WPXC-TV
- Brunswick, Georgia; Jacksonville, Florida; ; United States;
- City: Brunswick, Georgia
- Channels: Digital: 24 (UHF); Virtual: 21;

Programming
- Affiliations: 21.1: Ion Television; for others, see § Subchannels;

Ownership
- Owner: Ion Media; (Ion Media License Company, LLC);

History
- Founded: December 28, 1987
- First air date: April 2, 1990
- Former call signs: WBSG-TV (1990–2001)
- Former channel number: Analog: 21 (UHF, 1990–2009);
- Former affiliations: Independent (1990–1995); The WB (1995–1997); ABC (1997–2000);
- Call sign meaning: Paxson Communications (original name of current owner)

Technical information
- Licensing authority: FCC
- Facility ID: 71236
- ERP: 790 kW
- HAAT: 417 m (1,368 ft)
- Transmitter coordinates: 30°49′39″N 81°44′27″W﻿ / ﻿30.82750°N 81.74083°W

Links
- Public license information: Public file; LMS;
- Website: iontelevision.com

= WPXC-TV =

Television station in Brunswick, Georgia

WPXC-TV (channel 21) is a television station licensed to Brunswick, Georgia, United States, broadcasting the Ion Television network to the Jacksonville, Florida, area. It is the only major commercial station in the Jacksonville market that is licensed in Georgia. The station is owned by the Ion Media subsidiary of the E. W. Scripps Company and broadcasts from a transmitter in southwestern Camden County, Georgia, northwest of Kingsland.

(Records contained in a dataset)
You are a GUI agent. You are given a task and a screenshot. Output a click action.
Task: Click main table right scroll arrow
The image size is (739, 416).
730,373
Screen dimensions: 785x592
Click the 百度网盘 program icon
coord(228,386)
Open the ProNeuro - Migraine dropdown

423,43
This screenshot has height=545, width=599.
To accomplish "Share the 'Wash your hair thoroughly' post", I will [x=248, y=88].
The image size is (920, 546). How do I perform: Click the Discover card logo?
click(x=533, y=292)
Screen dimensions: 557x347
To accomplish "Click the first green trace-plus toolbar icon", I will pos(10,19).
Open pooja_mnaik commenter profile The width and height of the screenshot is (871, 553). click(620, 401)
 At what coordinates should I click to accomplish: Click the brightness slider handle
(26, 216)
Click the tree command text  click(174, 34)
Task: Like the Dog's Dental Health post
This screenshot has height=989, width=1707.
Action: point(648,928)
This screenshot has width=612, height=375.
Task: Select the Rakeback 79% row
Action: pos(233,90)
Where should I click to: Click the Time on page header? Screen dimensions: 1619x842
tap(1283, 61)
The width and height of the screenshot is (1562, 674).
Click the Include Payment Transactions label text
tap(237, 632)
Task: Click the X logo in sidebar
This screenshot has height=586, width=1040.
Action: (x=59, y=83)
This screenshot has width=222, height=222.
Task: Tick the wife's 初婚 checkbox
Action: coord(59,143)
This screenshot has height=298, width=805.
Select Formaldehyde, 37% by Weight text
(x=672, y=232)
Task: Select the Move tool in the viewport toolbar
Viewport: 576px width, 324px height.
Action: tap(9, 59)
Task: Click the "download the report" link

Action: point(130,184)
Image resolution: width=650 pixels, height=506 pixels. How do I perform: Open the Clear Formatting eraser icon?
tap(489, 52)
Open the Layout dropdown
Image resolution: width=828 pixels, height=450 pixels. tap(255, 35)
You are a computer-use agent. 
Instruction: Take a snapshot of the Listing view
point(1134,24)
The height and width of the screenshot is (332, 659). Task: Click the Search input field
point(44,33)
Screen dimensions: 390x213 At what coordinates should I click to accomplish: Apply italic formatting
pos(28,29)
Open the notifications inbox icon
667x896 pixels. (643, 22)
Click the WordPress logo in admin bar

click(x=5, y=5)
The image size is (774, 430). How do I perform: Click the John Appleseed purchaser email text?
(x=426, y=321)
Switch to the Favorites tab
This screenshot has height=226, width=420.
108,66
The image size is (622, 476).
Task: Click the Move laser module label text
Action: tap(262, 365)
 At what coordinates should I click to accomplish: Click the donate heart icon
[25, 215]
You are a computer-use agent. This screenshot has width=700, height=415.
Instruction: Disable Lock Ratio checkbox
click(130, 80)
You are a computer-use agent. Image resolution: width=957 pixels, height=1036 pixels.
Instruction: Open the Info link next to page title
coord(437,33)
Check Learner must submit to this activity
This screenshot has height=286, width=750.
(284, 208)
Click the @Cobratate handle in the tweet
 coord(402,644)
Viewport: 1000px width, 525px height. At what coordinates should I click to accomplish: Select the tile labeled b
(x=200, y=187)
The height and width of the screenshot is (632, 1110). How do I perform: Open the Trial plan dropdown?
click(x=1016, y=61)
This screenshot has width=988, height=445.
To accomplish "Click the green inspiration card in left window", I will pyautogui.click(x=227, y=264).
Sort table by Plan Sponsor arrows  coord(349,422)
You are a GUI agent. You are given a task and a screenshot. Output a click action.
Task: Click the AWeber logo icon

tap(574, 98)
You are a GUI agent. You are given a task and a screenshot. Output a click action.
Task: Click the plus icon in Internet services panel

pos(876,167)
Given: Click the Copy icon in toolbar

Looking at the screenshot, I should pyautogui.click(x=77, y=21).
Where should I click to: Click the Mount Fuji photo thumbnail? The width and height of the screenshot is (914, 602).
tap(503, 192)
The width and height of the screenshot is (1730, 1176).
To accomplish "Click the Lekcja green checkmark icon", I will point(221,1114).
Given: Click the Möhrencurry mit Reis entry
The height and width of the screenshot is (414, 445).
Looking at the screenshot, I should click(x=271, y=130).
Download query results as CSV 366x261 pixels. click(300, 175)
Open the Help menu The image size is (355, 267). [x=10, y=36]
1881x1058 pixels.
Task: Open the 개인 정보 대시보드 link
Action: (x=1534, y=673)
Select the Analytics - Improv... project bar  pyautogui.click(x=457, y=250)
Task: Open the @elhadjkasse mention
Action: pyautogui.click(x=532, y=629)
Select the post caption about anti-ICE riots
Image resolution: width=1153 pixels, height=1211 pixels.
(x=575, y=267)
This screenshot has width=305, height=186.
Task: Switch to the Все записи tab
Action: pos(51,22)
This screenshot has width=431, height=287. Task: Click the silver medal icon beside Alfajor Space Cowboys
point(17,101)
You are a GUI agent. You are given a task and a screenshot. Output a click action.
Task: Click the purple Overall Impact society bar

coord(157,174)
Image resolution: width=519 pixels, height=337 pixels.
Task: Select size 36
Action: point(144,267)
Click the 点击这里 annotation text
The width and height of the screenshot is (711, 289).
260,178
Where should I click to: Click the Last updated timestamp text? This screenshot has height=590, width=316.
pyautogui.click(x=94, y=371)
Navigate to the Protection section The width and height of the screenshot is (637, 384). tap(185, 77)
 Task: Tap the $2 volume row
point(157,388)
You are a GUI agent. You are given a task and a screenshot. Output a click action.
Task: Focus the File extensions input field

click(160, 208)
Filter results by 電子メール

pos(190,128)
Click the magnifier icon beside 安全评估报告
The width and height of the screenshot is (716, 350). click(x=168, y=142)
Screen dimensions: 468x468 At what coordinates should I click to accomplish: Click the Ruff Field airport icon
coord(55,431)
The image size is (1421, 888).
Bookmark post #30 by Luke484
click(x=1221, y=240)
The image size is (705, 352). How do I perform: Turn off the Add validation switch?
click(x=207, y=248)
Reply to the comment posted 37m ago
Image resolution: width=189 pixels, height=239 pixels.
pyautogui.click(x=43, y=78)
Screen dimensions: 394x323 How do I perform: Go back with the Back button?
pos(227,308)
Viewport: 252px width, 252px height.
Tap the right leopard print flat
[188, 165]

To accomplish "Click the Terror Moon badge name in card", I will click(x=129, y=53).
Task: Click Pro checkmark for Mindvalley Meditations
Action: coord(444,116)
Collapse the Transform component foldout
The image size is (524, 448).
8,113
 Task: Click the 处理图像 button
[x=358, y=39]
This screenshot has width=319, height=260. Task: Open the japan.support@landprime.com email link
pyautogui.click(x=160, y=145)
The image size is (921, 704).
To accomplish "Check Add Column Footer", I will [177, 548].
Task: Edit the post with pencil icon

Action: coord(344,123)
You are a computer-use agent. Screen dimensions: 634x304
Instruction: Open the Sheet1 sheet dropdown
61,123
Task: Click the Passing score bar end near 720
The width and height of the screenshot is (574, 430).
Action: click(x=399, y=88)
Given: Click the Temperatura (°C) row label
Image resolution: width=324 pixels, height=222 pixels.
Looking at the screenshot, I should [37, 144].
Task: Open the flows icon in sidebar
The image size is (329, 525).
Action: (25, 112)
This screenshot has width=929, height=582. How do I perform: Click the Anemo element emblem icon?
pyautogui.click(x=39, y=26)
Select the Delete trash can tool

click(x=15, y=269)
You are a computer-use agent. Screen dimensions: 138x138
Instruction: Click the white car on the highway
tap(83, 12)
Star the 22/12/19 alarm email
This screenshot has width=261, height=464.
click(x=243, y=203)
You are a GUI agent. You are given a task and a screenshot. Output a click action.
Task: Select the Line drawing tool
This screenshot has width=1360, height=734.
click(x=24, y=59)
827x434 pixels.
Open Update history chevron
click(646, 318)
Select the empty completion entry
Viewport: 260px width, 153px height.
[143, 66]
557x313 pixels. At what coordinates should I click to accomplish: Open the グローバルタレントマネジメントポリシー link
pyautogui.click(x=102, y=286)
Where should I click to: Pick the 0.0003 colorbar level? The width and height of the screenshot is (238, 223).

Directives:
• a. Echo the WPXC-TV article in full, word for word.
• b. In the entries, take the lines between the one holding "Click the @Cobratate handle in the tweet" and the one holding "Action: pyautogui.click(x=532, y=629)", inclusive, and write them out again with "dropdown" replaced by "drop-down menu", leaving everything else unchanged. Return only those lines.

The solutions:
• a.
WPXC-TV
- Brunswick, Georgia; Jacksonville, Florida; ; United States;
- City: Brunswick, Georgia
- Channels: Digital: 24 (UHF); Virtual: 21;

Programming
- Affiliations: 21.1: Ion Television; for others, see § Subchannels;

Ownership
- Owner: Ion Media; (Ion Media License Company, LLC);

History
- Founded: December 28, 1987
- First air date: April 2, 1990
- Former call signs: WBSG-TV (1990–2001)
- Former channel number: Analog: 21 (UHF, 1990–2009);
- Former affiliations: Independent (1990–1995); The WB (1995–1997); ABC (1997–2000);
- Call sign meaning: Paxson Communications (original name of current owner)

Technical information
- Licensing authority: FCC
- Facility ID: 71236
- ERP: 790 kW
- HAAT: 417 m (1,368 ft)
- Transmitter coordinates: 30°49′39″N 81°44′27″W﻿ / ﻿30.82750°N 81.74083°W

Links
- Public license information: Public file; LMS;
- Website: iontelevision.com

= WPXC-TV =

Television station in Brunswick, Georgia

WPXC-TV (channel 21) is a television station licensed to Brunswick, Georgia, United States, broadcasting the Ion Television network to the Jacksonville, Florida, area. It is the only major commercial station in the Jacksonville market that is licensed in Georgia. The station is owned by the Ion Media subsidiary of the E. W. Scripps Company and broadcasts from a transmitter in southwestern Camden County, Georgia, northwest of Kingsland.

• b.
Click the @Cobratate handle in the tweet
 coord(402,644)
Viewport: 1000px width, 525px height. At what coordinates should I click to accomplish: Select the tile labeled b
(x=200, y=187)
The height and width of the screenshot is (632, 1110). How do I perform: Open the Trial plan drop-down menu?
click(x=1016, y=61)
This screenshot has width=988, height=445.
To accomplish "Click the green inspiration card in left window", I will pyautogui.click(x=227, y=264).
Sort table by Plan Sponsor arrows  coord(349,422)
You are a GUI agent. You are given a task and a screenshot. Output a click action.
Task: Click the AWeber logo icon

tap(574, 98)
You are a GUI agent. You are given a task and a screenshot. Output a click action.
Task: Click the plus icon in Internet services panel

pos(876,167)
Given: Click the Copy icon in toolbar

Looking at the screenshot, I should pyautogui.click(x=77, y=21).
Where should I click to: Click the Mount Fuji photo thumbnail? The width and height of the screenshot is (914, 602).
tap(503, 192)
The width and height of the screenshot is (1730, 1176).
To accomplish "Click the Lekcja green checkmark icon", I will point(221,1114).
Given: Click the Möhrencurry mit Reis entry
The height and width of the screenshot is (414, 445).
Looking at the screenshot, I should click(x=271, y=130).
Download query results as CSV 366x261 pixels. click(300, 175)
Open the Help menu The image size is (355, 267). [x=10, y=36]
1881x1058 pixels.
Task: Open the 개인 정보 대시보드 link
Action: (x=1534, y=673)
Select the Analytics - Improv... project bar  pyautogui.click(x=457, y=250)
Task: Open the @elhadjkasse mention
Action: pyautogui.click(x=532, y=629)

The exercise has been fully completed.